Instructions to follow →
Reproduce the data below verbatim, line for line.

::: Data lines :::

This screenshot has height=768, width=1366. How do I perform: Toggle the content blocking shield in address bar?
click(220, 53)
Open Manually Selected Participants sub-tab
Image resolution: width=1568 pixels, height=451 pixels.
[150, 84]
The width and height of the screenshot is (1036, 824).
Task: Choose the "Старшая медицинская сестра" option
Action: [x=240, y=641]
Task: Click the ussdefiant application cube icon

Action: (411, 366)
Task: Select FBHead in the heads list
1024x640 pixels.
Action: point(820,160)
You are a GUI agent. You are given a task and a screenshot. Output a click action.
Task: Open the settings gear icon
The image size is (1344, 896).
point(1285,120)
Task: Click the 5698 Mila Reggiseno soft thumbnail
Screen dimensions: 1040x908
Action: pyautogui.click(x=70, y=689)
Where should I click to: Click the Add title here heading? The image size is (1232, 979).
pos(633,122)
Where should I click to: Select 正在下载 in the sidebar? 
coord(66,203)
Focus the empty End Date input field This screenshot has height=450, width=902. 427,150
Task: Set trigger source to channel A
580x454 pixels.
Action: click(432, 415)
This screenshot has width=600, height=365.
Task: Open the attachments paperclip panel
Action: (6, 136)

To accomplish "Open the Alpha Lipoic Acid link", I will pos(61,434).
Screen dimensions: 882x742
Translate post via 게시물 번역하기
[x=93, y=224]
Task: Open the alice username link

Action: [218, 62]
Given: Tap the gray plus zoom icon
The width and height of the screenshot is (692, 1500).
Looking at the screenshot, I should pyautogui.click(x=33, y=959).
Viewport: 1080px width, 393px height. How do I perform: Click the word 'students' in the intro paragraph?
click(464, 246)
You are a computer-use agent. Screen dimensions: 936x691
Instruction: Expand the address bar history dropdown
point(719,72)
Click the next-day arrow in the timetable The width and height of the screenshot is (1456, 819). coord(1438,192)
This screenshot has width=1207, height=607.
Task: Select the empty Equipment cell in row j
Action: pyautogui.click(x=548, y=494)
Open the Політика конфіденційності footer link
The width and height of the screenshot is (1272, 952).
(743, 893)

:::

Written solution →
This screenshot has height=768, width=1366. How do I perform: Toggle the content blocking shield in address bar?
click(220, 53)
Open Manually Selected Participants sub-tab
Image resolution: width=1568 pixels, height=451 pixels.
[150, 84]
The width and height of the screenshot is (1036, 824).
Task: Choose the "Старшая медицинская сестра" option
Action: [x=240, y=641]
Task: Click the ussdefiant application cube icon

Action: (411, 366)
Task: Select FBHead in the heads list
1024x640 pixels.
Action: point(820,160)
You are a GUI agent. You are given a task and a screenshot. Output a click action.
Task: Open the settings gear icon
The image size is (1344, 896).
point(1285,120)
Task: Click the 5698 Mila Reggiseno soft thumbnail
Screen dimensions: 1040x908
Action: pyautogui.click(x=70, y=689)
Where should I click to: Click the Add title here heading? The image size is (1232, 979).
pos(633,122)
Where should I click to: Select 正在下载 in the sidebar? 
coord(66,203)
Focus the empty End Date input field This screenshot has height=450, width=902. 427,150
Task: Set trigger source to channel A
580x454 pixels.
Action: click(432, 415)
This screenshot has width=600, height=365.
Task: Open the attachments paperclip panel
Action: (6, 136)

To accomplish "Open the Alpha Lipoic Acid link", I will pos(61,434).
Screen dimensions: 882x742
Translate post via 게시물 번역하기
[x=93, y=224]
Task: Open the alice username link

Action: [218, 62]
Given: Tap the gray plus zoom icon
The width and height of the screenshot is (692, 1500).
Looking at the screenshot, I should pyautogui.click(x=33, y=959).
Viewport: 1080px width, 393px height. How do I perform: Click the word 'students' in the intro paragraph?
click(464, 246)
You are a computer-use agent. Screen dimensions: 936x691
Instruction: Expand the address bar history dropdown
point(719,72)
Click the next-day arrow in the timetable The width and height of the screenshot is (1456, 819). coord(1438,192)
This screenshot has width=1207, height=607.
Task: Select the empty Equipment cell in row j
Action: pyautogui.click(x=548, y=494)
Open the Політика конфіденційності footer link
The width and height of the screenshot is (1272, 952).
(743, 893)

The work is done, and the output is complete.